— Start Data in this exercise —
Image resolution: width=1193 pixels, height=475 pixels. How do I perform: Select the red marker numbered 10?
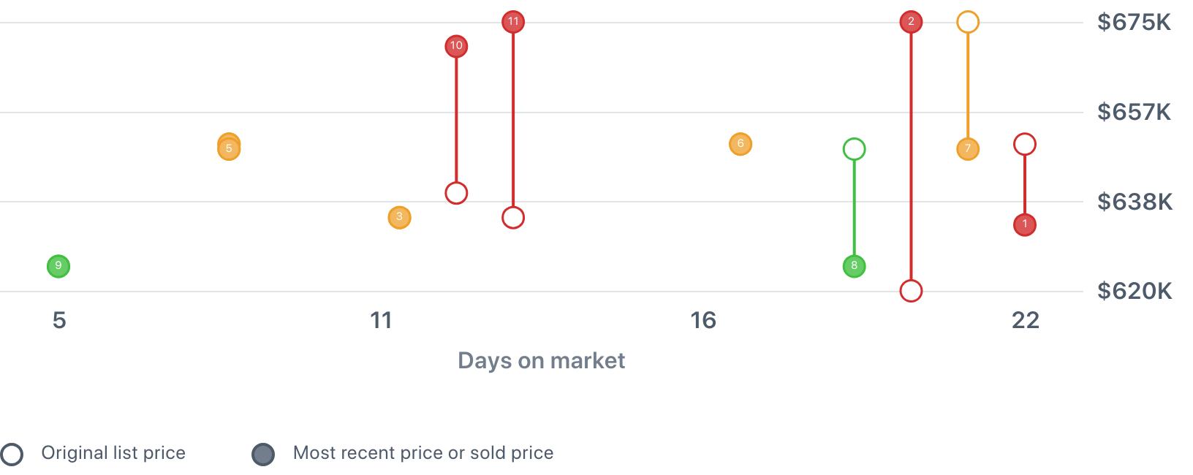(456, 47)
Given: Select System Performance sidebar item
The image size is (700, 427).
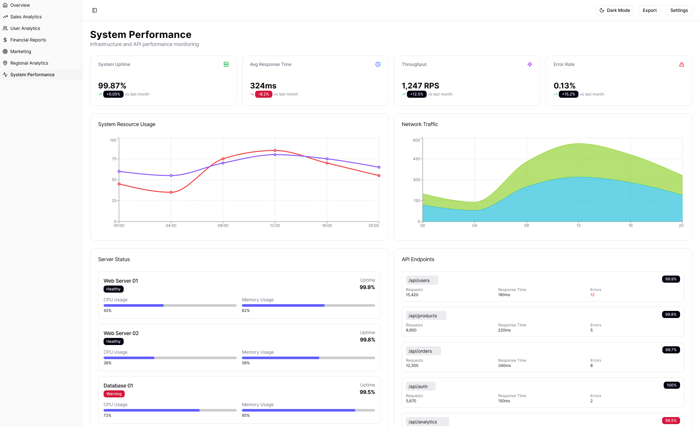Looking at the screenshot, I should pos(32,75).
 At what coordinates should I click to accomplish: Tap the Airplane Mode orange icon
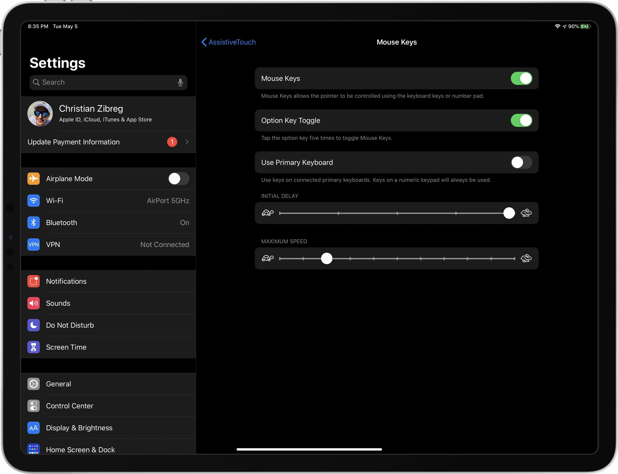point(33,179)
— End Data in this exercise —
— Start Data in this exercise —
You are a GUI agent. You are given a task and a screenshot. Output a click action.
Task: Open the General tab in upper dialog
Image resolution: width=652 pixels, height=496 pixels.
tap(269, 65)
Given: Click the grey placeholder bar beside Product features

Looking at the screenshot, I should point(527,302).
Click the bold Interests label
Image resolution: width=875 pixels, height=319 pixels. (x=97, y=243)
— End Data in this exercise —
● Task to carry out
Copy verbatim the lines between the line containing "At what coordinates" and the line containing "point(33,179)", inclusive, omitting the pictures.

● Solution for this problem
 At what coordinates should I click to accomplish: Tap the Airplane Mode orange icon
point(33,179)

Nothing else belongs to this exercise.